**Provided text:**
July 13, 2010, Evolutionary Psychology

Pity the poor murderer, his genes made him do it

Did his genes make him murder?
Published on July 13, 2010

by Nigel Barber, Ph.D.

A criminal defense attorney has many arrows in his/her quiver. The latest is the “warrior gene.” Having this gene saved Bradley Waldroup from a first degree murder conviction.

The charges stemmed from a bloody rampage in which Waldroup shot his wife’s friend Leslie Bradshaw, eight times, killing her before attempting to kill his wife by chopping her up with a machete.

Waldroup had been drinking as he waited for his estranged wife and their four children who were to spend the weekend at his trailer home in the mountains of Tennessee. When his wife said that she was leaving with her friend, he removed the key from Penny Waldroup’s van to ensure that they could not leave, thereby establising criminal intent. Waldroup then launched his deadly attack on the pair.

The “warrior gene”
Waldroup’s defense attorneys ordered a test and established that he had the warrior gene. Like most such biological defenses, there is a germ of scientific truth combined with a hefty dose of junk science, including clever labeling. The warrior gene might be called other things, such as the gambling gene, the depression gene, the irritability gene, or, even the live-in-a-trailer gene because its effects are contingent on an abusive childhood.

The scientific rationale for diminished responsibility is that a variant of the relevant gene, known as MAO-A is linked to an under active prefrontal cortex, this being a key area of the brain that inhibits antisocial impulses. The gene is also associated with antisocial behavior in European Americans (but not others) but only if they were abused as children (1).

**Data for review:**
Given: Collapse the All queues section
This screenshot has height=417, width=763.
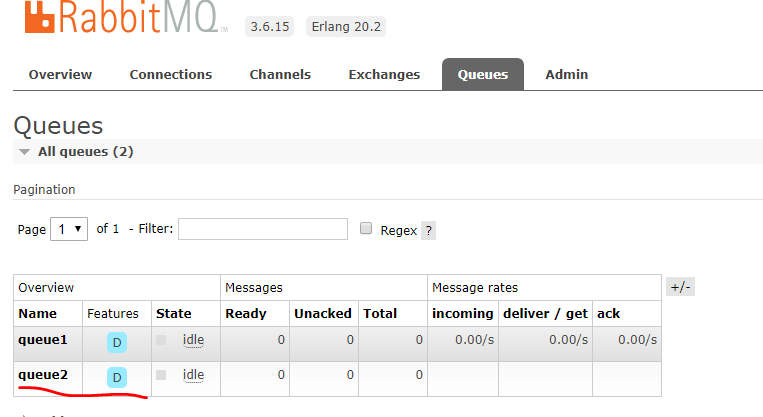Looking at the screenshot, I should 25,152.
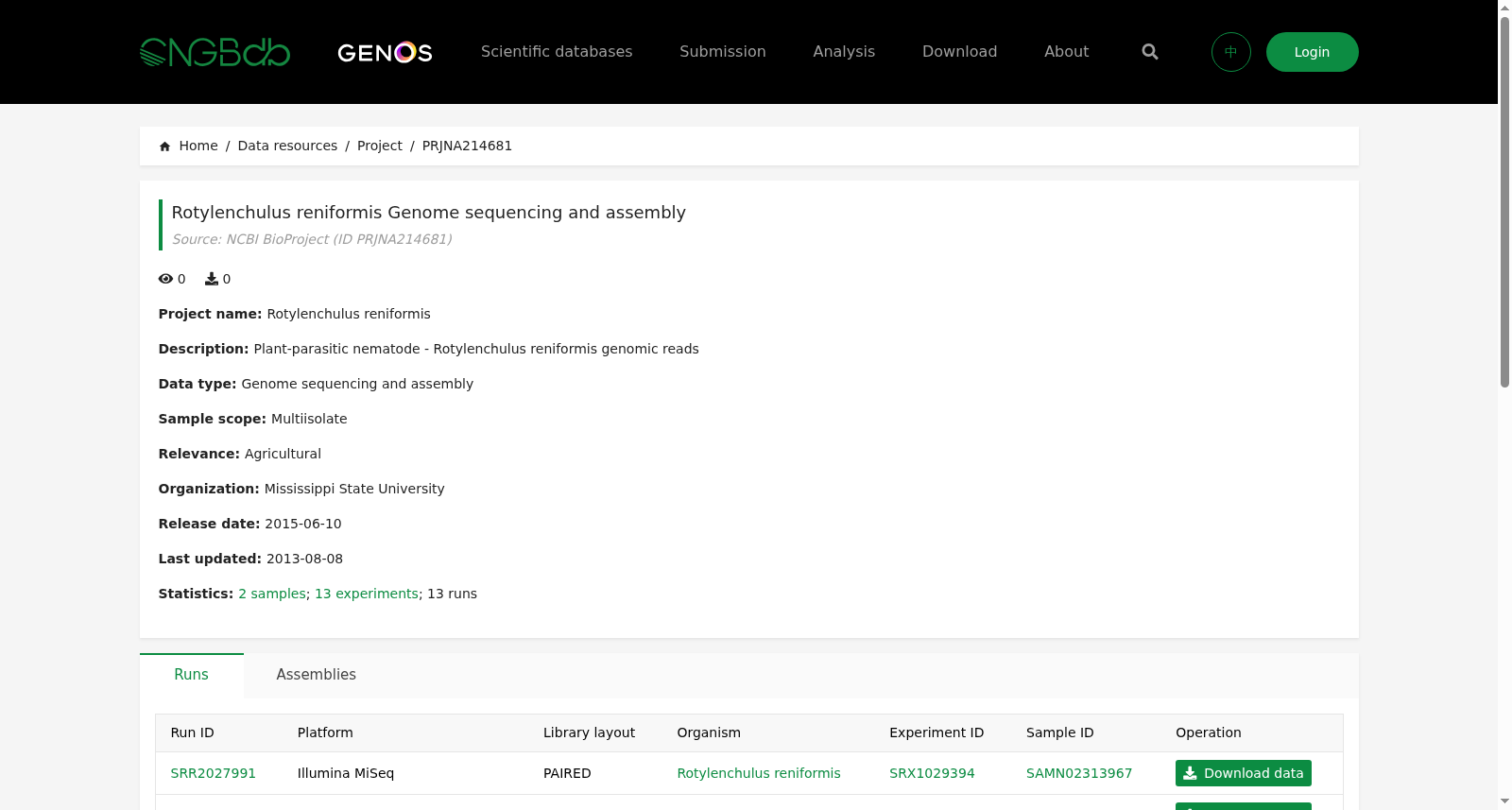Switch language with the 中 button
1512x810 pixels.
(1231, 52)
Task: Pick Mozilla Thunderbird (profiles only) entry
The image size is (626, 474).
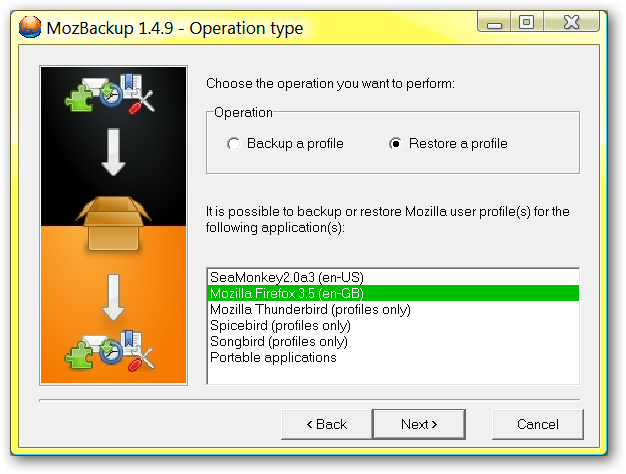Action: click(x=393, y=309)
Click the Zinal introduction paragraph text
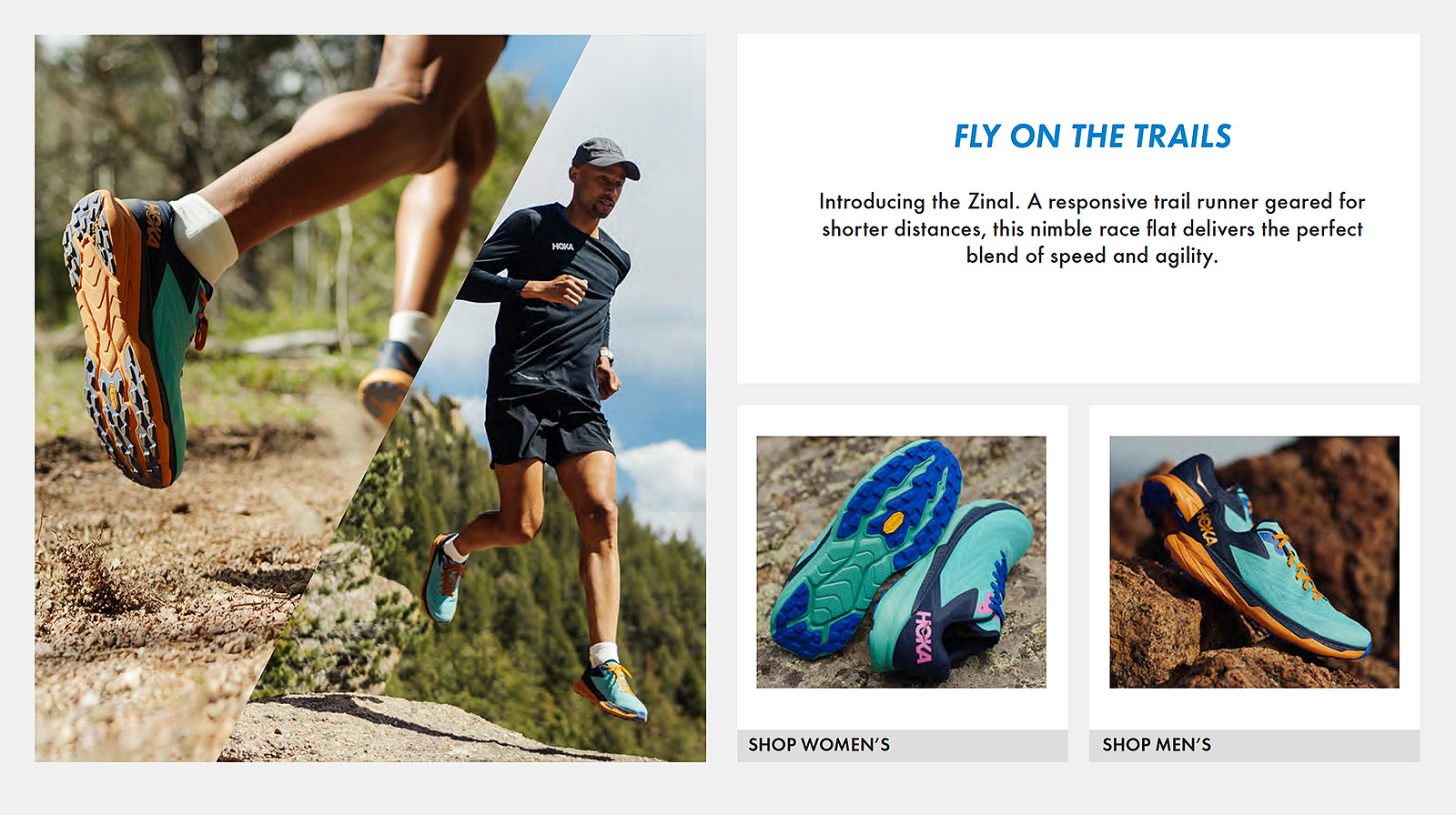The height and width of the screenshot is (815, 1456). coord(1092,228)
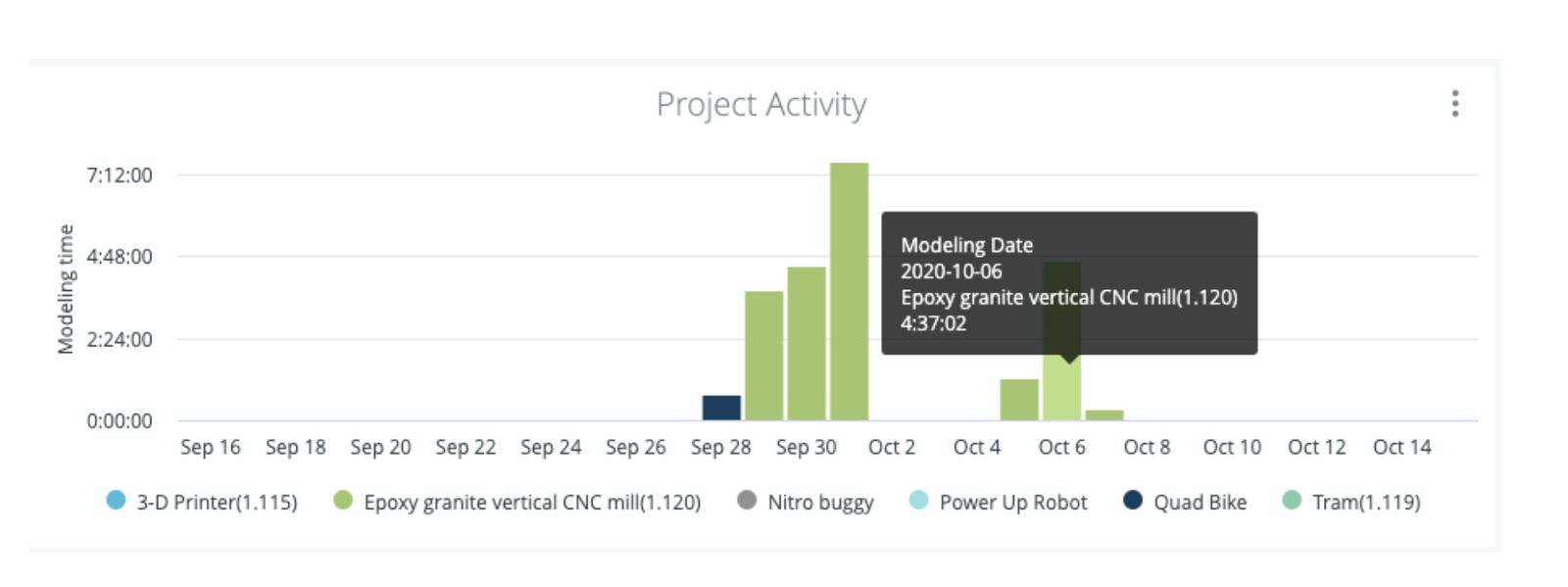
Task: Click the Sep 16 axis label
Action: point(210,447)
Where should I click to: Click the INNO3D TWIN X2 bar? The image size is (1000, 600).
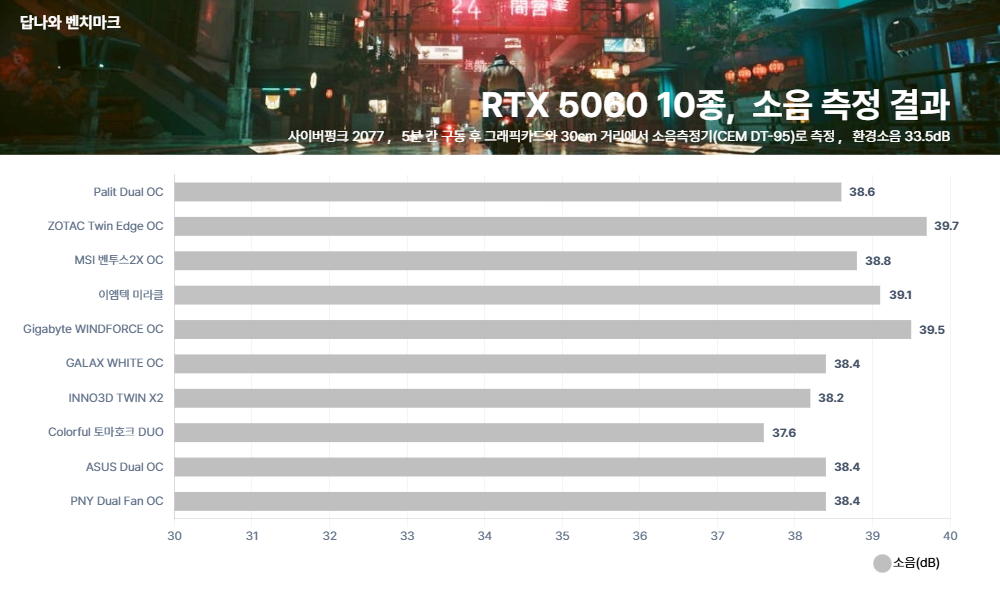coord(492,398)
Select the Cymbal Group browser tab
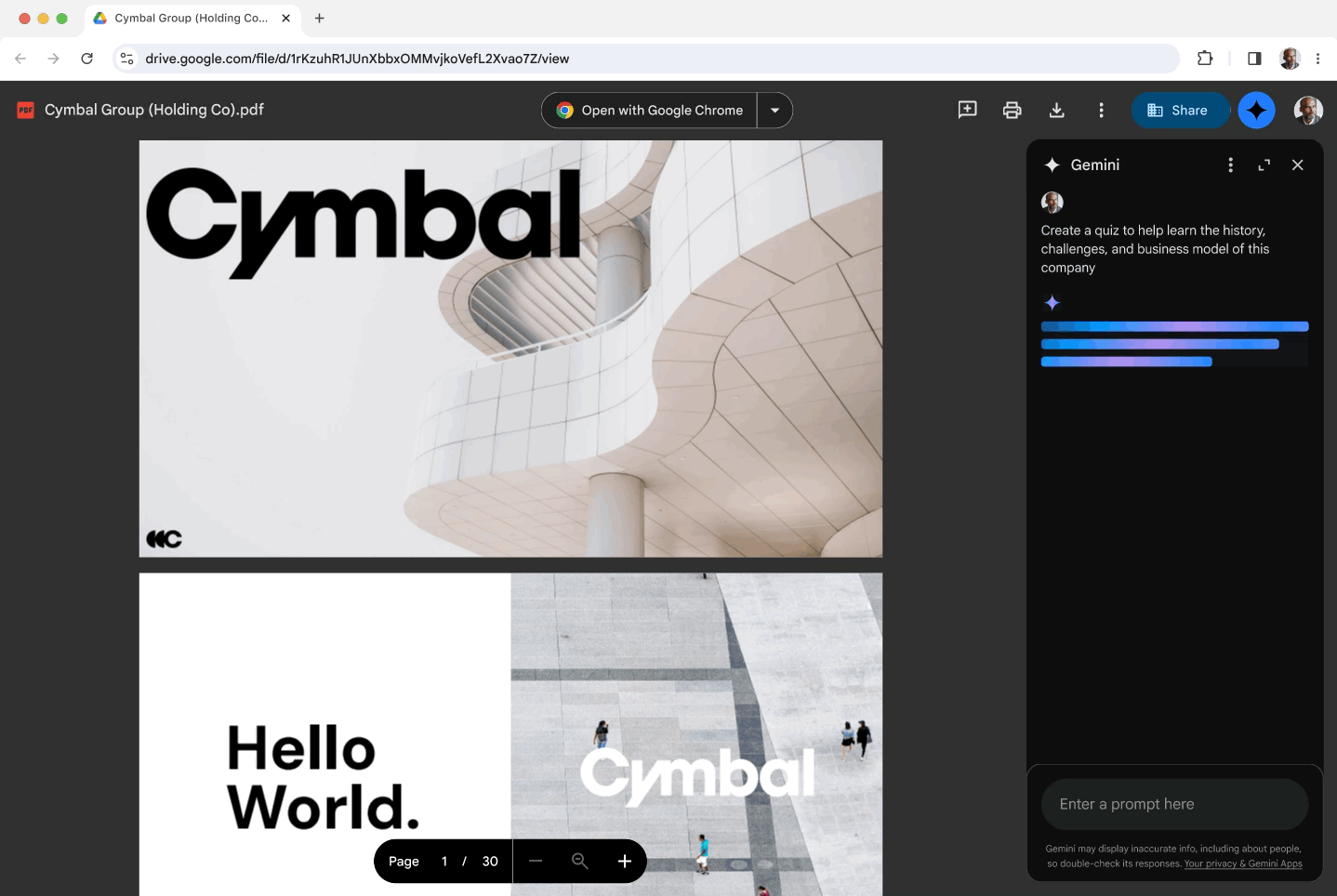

**Instructions:**
**1)** According to the article on the warrior gene defense, how many times did Waldroup shoot Leslie Bradshaw?
**2)** List every alternative name that the article on the warrior gene defense suggests the warrior gene might be called.
**3)** Carry the article on the warrior gene defense forward, starting after its final sentence.

**Per-task outputs:**
**1)** Eight times.

**2)** The gambling gene, the depression gene, the irritability gene, and the live-in-a-trailer gene.

**3)**
The gene has recently acquired some evidence linking it to impulsive aggression. In an experiment where subjects were provoked by having money winnings taken from them, people with the MAO-A variant proved slightly more vengeful but only if they lost the higher of two amounts of money(2). They asked for the provoker to drink a larger amount of hot sauce as punishment. Whether this experiment is more relevant to homicidal aggression, or sensitivity to the taste of hot sauce is anybody’s guess.

So far, a skilled defense lawyer might weave a tale that the bad gene had gotten the better of the European American defendant. The key scientific problem is that about 34 percent of Europeans have the warrior gene. Yet, homicide is extremely rare at a population level with only about one person in 100 committing a homicide during their lives. If the gene were used to predict homicide, it would be wrong more than 33 times for every one occasion that it was right (3).

Just the facts
This brings us back to the Waldroup case tried in March, 2009, where the warrior gene formed the kernel of a diminished responsibility defense. This defense received enthusiastic endorsement in a recent NPR report by Barbara Bradley Haggerty (“Can Your Genes Make You Murder?”)

Waldroup’s defense was not a simple genetic defense because it was combined with the normally ineffective abuse excuse. Defense expert William Bernet of Vanderbilt University argued that the combination of the warrior gene and being abused as a child was a dangerous cocktail that increased the likelihood of committing a violent offense.

Some of the jurors were persuaded by this defense. According to one, Debbie Beatty: “A diagnosis is a diagnosis, it’s there. A bad gene is a bad gene.”

Junk science is also junk science. There is no getting away from that either, especially if it helps the defense to save a defendant’s life.

1. Crampton, P., & Parkin, C. (2007, March 2). Warrior genes and risk-taking science. Journal of the New Zealand Medical Association, 120 (1250).
2. McDermot, R., et al. (2009). Monoamine oxidase A gene (MAOA) predicts behavioral aggression following provocation. Proceedings of the National Academy of Sciences, 106, 2118-2123.
3. Caspi, A. et al. (2002). Role of genotype in the cycle of violence in maltreated children. Science, 297, 851-854.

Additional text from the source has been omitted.